I think this is a great question, and you have some great answers. Here is my take.
One reason you might want to retain the moniker say, $_POST[‘telephone’] is that if it is reused much further down the script, when you come back to look at it a few weeks later you may be asking yourself “just where the hell did that variable come from?”.
At least $_POST[‘telephone’] is very explicit.
I have noticed that if I refer to an incoming var just once or twice I will tend to leave it as $_POST[‘telephone’] and take the pain of writing that out. It is far more complicated to have to type that out than say, $telephone and that in itself can lead to errors - so should be taken into consideration.
When I notice a 3rd time I am writing it out, I tend to go back and assign it to a more readable variable name eg $telephone. That is very easy to do with a modern IDE.
This has the effect of making code easier to read, but has to be balanced with the “where did that variable come from?” issue mentioned above.
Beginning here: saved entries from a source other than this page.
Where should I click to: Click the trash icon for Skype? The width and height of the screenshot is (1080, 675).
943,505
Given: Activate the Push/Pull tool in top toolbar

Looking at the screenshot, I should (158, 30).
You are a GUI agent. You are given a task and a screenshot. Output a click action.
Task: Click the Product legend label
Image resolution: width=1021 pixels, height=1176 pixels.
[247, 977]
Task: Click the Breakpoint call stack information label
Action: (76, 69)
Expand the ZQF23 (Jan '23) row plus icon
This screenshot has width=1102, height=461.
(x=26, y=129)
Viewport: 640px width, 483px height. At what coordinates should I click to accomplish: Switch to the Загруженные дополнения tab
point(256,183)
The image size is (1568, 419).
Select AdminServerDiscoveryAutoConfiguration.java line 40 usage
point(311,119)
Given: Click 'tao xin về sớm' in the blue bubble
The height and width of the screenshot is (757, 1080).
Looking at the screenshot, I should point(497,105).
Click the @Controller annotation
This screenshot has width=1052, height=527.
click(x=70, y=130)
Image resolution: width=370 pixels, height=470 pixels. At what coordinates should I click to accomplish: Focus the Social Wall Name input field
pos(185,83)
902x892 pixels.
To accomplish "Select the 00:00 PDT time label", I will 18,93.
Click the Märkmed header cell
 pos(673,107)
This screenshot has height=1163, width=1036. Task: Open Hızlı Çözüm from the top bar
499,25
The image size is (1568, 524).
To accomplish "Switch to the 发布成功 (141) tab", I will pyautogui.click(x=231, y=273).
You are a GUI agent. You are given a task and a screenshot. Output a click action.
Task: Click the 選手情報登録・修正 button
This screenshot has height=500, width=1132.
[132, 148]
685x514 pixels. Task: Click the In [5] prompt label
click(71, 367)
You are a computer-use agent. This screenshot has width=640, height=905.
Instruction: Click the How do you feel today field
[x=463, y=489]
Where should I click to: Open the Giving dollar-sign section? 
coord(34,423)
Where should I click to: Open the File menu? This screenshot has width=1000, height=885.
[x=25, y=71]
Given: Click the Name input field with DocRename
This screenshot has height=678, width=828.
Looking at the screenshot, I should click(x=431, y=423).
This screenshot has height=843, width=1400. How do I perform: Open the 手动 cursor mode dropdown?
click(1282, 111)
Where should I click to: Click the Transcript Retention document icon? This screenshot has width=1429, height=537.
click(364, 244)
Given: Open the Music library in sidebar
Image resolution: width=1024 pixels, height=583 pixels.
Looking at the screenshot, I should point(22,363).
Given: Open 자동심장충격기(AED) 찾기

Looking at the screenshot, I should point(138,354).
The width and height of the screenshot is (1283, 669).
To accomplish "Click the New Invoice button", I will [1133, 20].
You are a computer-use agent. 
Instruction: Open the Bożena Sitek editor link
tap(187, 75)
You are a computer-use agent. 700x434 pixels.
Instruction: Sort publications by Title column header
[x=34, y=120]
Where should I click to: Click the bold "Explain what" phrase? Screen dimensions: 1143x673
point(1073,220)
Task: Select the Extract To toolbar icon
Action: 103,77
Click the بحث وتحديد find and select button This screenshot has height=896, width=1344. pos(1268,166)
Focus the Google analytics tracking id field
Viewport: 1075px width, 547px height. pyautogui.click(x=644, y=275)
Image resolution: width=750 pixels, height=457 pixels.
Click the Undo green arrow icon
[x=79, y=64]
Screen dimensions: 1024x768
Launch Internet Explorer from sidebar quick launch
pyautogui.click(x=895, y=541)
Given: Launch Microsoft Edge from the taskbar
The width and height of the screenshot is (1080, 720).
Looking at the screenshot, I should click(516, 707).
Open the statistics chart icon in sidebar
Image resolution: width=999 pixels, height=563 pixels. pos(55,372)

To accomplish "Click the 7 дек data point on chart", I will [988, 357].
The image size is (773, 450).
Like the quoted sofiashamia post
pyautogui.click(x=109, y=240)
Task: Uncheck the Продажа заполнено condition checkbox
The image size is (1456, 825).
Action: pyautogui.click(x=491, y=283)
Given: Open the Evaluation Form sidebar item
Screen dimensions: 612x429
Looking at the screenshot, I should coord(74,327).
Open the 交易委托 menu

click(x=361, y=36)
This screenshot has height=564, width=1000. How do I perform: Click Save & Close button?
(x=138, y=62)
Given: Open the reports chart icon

Another decider could be to do with the number of physical lines of code that separate the uses of the variable. If you can see its’ use and reuse inside a single scrolls’ worth of code - then maybe your eye can quickly spot
$telephone = $_POST['telephone'];
If I feel the need to check that the incoming var’s contents can be checked against my expectations (sticking with a telephone number, that is say, numbers, dashes and spaces only) and that fails then I advocate you “fail early” at the top of your script and either dump that data, or abort the operation depending on issues such as how critical is this piece of information, or to what degree did my user a) subvert my js checks on the client, and b) ignore my GUI hints about what constitutes an acceptable phone number.
Once deep into your script, the rule is to Escape Output - protect the next environment which is about to accept this variable - as you don’t use a db then you could be outputting to a webpage as part of a html stream - so use htmlentities or one of that family of escape mechanisms.
I have also seen code like this:
$filteredTelephone;
or
$cleanTelephone;
Which I find off-putting to read, but at least you know what it means.